“Depression Bread Line” George Segal sculpture shows one-third of the nation in poverty, FDR Memorial, Washington, D.C.

 

by Western Regional Advocacy Project

 
[dropcap]P[/dropcap]assed in 1987, the McKinney-Vento Homeless Assistance Act was intended to address the emergency needs of homeless people while the federal government worked to restore the funding which had been cut from HUD’s affordable housing programs.
But it didn’t work that way. McKinney-Vento has spawned only an endless array of continuum-of-care plans, 5-year plans, 10-year plans — an endless system of writing, planning, and researching which “best practices” should be used to end homelessness.
At the same time, the federal government has continued to defund, dismantle, and sell off affordable housing units, thus ensuring that more and more people become homeless. At last count, 360,000 Section 8 and 210,000 public housing units have been lost since 1995. It is a shameful trade that robs Peter to pay Paul.
McKinney-Vento homeless assistance programs have increasingly become a catch-all system for people who were once permanently housed by mainstream federal programs such as HUD and USDA. Yet even as affordable housing has been decimated (with more than 800,000 units lost in 25 years), eligibility criteria for McKinney-Vento homeless assistance have been tightened.
And to add insult to injury, we are seeing a massive PR campaign by federal agencies such as HUD and the Interagency Council on Homelessness to convince everyone — or perhaps to convince themselves — that with just the right coordination, facilitation, and cooperation, they will actually end homelessness. This is self-deception. Anyone who has done the math would know. The ongoing new guidelines, new initiatives, and newly named target populations suggest that people overseeing this system clearly know it is not working.
To provide a context: in the 25 years since McKinney-Vento passed in July 1987, two major events severely impacted the numbers of poor people finding themselves homeless. The first was the “Contract with America” in 1998 during the Clinton Administration when the Housing Act of 1937 was changed from “remedy … acute shortage of decent, safe and sanitary dwellings” to declaring that “the federal government cannot … provide housing of every American, or even the majority of its citizens.”
The second was in 2009, the last time McKinney-Vento was reauthorized in Congress. Renamed the HEARTH Act, it instructed HUD to create a new bureaucratic definition of who is homeless. By implicitly admitting defeat that the McKinney-Vento model has any chance of stopping the growing wave of homeless people, the HEARTH act instead redefined “homelessness” out of existence for thousands of people without homes.
A 105-page HUD memorandum describes who is homeless and establishes welfare-oriented criteria that determine who will qualify. It is particularly hard on families who live doubled-up, tripled-up, or in SRO hotels.
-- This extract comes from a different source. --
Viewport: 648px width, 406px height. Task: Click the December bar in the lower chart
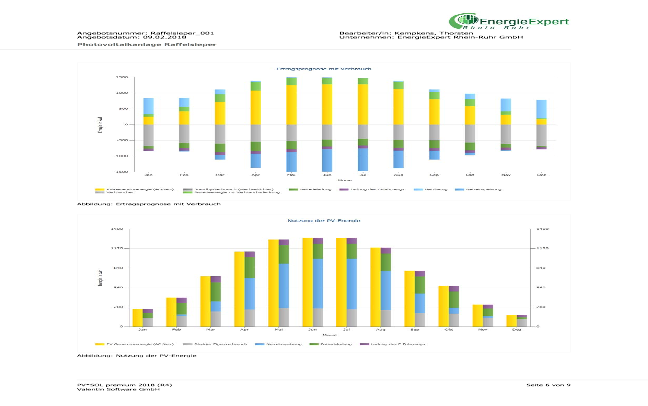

“We dare you to look into the 2012 HUD Budget.” U.S. government officials have created a horror movie for the poor.

 
Advocacy organizations that continue to focus on the McKinney-Vento Act will never be catalysts of the change we need. Their funding is too contingent upon being seen as legitimate by whatever administration is in power, a dependence that moves those in power even further away from the actual lives and experiences of poor and homeless people.
Consulting and research firms have probably benefited the most from McKinney-Vento funding because HUD bureaucrats like justifying their proposals by paying researchers. We need no further research to understand the direct and obvious correlation between massive affordable housing cuts since 1978, the opening of shelters in the early 1980s, and the growing existence of homelessness today.
The Western Regional Advocacy Project (WRAP) has issued a carefully researched analysis of the systemic causes of homelessness called Without Housing.
Other studies done on homelessness must have been able to gather the same information. Had they looked closely at the underlying cause-and-effect issues connected with massive numbers of people without housing, they should have been able to connect the dots. But they seem not to have looked. It’s not a difficult correlation, but the dots have been left unconnected.
We need to be honest. Too many organizations and departments, in and out of government, turn away from the simple connection between the absence of affordable housing (cause) and the increasing numbers of homeless people (effect).
No amount of coordination or redefinition is going to end homelessness. McKinney-Vento was created to address the effects of homelessness and it is time for HUD and USDA to step up and address the cause of homelessness.
If the past 25 years have taught us anything at all, it is that nothing ends homelessness like a home.